- **Work to do**
Rename "GUI agent" to "computer agent" in the part of the material that opens with the line containing "Given: Open Экспорт PDF tool" and closes with the line containing "(x=1268, y=246)", and give only those lines, otherwise unchanged.

------ Data for processing

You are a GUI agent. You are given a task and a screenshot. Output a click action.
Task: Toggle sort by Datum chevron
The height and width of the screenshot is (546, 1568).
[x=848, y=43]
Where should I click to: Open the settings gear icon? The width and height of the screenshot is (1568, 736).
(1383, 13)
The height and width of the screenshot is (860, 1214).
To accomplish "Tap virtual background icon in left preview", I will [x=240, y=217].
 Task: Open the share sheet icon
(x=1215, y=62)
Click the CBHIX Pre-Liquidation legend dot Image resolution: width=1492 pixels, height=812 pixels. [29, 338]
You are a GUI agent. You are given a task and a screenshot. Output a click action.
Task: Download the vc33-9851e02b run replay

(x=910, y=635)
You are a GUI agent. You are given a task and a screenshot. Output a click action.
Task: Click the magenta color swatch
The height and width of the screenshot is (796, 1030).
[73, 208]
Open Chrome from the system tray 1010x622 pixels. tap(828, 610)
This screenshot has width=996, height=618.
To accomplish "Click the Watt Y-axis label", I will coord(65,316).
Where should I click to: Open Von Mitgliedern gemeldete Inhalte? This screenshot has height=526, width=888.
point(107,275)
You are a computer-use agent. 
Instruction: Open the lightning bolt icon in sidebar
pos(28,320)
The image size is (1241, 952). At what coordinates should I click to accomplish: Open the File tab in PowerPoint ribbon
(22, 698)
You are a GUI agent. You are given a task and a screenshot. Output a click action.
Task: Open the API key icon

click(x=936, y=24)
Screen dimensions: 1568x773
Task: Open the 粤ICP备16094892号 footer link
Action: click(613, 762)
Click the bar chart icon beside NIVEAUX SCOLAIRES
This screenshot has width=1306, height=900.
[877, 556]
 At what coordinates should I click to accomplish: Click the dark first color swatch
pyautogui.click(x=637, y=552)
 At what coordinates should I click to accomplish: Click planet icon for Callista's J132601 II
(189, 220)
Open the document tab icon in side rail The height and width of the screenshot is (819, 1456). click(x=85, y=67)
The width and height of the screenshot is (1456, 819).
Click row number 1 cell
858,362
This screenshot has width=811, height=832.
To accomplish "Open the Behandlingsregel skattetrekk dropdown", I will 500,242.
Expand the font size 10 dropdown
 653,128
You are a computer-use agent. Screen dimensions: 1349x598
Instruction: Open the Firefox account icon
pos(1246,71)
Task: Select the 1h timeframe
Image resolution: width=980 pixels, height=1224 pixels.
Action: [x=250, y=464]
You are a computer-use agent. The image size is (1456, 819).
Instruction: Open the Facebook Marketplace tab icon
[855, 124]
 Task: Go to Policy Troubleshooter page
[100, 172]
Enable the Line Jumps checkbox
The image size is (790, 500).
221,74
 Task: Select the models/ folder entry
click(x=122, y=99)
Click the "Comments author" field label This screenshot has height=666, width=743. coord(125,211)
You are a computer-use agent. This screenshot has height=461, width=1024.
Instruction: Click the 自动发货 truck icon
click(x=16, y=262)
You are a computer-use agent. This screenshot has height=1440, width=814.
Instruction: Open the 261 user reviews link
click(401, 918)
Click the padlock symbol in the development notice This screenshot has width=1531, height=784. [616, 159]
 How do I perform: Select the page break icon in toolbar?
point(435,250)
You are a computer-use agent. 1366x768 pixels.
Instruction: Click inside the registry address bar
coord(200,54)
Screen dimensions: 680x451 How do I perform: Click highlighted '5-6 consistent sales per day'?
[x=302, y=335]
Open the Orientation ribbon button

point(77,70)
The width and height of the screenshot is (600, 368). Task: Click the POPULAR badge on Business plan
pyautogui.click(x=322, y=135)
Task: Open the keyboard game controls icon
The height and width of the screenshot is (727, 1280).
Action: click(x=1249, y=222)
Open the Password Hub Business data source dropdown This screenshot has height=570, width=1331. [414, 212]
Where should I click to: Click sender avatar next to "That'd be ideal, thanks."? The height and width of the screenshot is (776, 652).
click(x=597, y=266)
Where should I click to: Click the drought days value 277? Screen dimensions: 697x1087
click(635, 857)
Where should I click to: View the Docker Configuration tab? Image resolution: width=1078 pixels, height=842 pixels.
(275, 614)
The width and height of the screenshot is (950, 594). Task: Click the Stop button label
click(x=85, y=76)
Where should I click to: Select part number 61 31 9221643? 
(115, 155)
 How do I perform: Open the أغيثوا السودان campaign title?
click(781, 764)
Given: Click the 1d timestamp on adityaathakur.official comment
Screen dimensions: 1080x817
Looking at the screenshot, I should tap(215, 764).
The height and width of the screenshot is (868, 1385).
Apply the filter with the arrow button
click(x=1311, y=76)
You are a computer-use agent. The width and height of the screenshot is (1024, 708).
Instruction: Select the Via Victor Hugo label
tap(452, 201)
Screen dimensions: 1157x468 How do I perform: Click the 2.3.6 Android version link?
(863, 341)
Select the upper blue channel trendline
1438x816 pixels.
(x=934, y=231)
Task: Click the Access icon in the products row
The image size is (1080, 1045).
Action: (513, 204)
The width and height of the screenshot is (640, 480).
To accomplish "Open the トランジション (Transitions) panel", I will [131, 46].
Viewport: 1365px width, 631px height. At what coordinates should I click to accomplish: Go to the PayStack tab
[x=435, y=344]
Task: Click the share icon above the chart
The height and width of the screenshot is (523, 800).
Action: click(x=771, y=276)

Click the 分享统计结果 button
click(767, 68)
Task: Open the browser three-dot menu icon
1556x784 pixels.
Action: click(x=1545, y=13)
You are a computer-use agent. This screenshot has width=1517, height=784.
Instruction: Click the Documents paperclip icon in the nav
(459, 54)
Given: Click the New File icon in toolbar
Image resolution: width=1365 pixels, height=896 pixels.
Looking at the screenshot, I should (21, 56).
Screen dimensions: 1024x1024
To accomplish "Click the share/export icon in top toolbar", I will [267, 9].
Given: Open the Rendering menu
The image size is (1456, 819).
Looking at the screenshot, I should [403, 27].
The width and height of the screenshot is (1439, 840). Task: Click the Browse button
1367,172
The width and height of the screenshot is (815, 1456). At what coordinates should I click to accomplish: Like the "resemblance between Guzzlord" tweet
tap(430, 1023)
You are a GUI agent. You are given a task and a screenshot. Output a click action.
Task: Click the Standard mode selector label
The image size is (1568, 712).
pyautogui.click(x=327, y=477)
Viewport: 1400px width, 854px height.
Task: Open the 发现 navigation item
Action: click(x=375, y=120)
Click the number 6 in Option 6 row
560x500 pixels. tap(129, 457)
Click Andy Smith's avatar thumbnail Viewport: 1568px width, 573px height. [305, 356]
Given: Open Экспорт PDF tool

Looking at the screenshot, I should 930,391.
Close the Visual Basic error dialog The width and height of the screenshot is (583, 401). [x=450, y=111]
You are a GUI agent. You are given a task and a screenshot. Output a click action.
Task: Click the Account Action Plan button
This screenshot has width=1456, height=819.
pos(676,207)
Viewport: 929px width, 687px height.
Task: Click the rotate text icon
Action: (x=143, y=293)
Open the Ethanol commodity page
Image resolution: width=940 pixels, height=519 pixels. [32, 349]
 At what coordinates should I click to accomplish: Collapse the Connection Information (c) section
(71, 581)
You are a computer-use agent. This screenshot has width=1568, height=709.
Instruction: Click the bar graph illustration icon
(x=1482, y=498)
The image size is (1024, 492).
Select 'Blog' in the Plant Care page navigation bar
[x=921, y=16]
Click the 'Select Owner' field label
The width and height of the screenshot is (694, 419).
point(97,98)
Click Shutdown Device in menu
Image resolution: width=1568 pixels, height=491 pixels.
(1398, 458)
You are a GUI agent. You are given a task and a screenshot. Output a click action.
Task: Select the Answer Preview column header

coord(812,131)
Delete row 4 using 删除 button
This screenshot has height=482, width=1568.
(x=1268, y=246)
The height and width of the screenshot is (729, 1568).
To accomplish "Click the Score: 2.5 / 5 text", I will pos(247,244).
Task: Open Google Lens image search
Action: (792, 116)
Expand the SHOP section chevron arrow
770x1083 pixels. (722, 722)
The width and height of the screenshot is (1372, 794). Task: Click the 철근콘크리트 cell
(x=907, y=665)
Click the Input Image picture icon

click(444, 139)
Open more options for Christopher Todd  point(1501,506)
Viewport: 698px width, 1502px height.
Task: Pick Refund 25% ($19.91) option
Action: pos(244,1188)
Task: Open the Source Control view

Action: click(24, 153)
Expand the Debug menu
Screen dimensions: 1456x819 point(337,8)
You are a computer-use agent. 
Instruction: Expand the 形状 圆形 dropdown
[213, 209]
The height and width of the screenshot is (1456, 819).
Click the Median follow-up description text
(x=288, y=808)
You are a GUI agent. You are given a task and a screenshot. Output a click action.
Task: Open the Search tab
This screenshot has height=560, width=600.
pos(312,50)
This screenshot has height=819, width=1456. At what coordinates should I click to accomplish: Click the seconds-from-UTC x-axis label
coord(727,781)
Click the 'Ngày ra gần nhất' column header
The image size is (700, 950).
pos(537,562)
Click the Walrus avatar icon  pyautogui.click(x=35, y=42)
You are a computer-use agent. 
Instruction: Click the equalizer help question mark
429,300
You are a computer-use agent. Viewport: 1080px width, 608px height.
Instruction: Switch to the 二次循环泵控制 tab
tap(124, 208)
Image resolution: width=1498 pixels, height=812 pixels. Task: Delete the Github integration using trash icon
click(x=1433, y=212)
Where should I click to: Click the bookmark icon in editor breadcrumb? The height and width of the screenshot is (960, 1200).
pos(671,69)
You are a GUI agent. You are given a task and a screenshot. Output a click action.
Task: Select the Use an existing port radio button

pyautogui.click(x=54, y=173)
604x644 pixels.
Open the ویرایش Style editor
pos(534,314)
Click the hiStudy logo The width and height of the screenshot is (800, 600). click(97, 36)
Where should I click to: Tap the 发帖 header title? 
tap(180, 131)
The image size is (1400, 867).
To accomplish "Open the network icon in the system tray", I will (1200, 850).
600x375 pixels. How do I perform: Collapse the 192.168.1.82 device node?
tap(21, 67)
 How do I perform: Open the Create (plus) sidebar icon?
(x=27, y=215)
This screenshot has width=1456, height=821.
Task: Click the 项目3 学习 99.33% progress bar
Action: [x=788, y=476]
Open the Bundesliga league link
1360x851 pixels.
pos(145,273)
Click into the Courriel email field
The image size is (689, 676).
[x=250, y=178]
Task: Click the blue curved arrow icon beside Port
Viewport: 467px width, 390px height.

------------

- **Full solution**
Given: Open Экспорт PDF tool

Looking at the screenshot, I should 930,391.
Close the Visual Basic error dialog The width and height of the screenshot is (583, 401). [x=450, y=111]
You are a computer agent. You are given a task and a screenshot. Output a click action.
Task: Click the Account Action Plan button
This screenshot has width=1456, height=819.
pos(676,207)
Viewport: 929px width, 687px height.
Task: Click the rotate text icon
Action: (x=143, y=293)
Open the Ethanol commodity page
Image resolution: width=940 pixels, height=519 pixels. [32, 349]
 At what coordinates should I click to accomplish: Collapse the Connection Information (c) section
(71, 581)
You are a computer-use agent. This screenshot has width=1568, height=709.
Instruction: Click the bar graph illustration icon
(x=1482, y=498)
The image size is (1024, 492).
Select 'Blog' in the Plant Care page navigation bar
[x=921, y=16]
Click the 'Select Owner' field label
The width and height of the screenshot is (694, 419).
point(97,98)
Click Shutdown Device in menu
Image resolution: width=1568 pixels, height=491 pixels.
(1398, 458)
You are a computer agent. You are given a task and a screenshot. Output a click action.
Task: Select the Answer Preview column header

coord(812,131)
Delete row 4 using 删除 button
This screenshot has height=482, width=1568.
(x=1268, y=246)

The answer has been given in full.